Publication year - 1995
Publication title -
the embo journal
Language(s) - English
Resource type - Journals
SCImago Journal Rank - 7.484
H-Index - 392
eISSN - 1460-2075
pISSN - 0261-4189
DOI - 10.1002/j.1460-2075.1995.tb00248.x
Subject(s) - biology , cyclin dependent kinase , cyclin dependent kinase 7 , cyclin a , microbiology and biotechnology , cyclin , cyclin d , ternary complex , biochemistry , cell cycle , kinase , cyclin dependent kinase 2 , protein kinase a , cell , enzyme
It is proposed that the CDK7‐cyclin H complex functions in cell cycle progression, basal transcription and DNA repair. Here we report that in vitro reconstitution of an active CDK7‐cyclin H complex requires stoichiometric amounts of a novel 36 kDa assembly factor termed MAT1 (ménage à trois 1).
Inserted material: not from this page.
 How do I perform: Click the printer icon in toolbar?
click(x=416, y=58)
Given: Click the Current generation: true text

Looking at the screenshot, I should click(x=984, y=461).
Sequencing of MAT1 reveals a putative zinc binding motif (a C3HC4 RING finger) in the N‐terminus; however, this domain is not required for ternary complex formation with CDK7‐cyclin H. MAT1 is associated with nuclear CDK7‐cyclin H at all stages of the cell cycle in vivo. Ternary complexes of CDK7, cyclin H and MAT1 display kinase activity towards substrates mimicking both the T‐loop in CDKs and the C‐terminal domain of RNA polymerase II, regardless of whether they are immunoprecipitated from HeLa cells or reconstituted in a reticulocyte lysate. MAT1 constitutes the first example of an assembly factor that appears to be essential for the formation of an active CDK‐cyclin complex.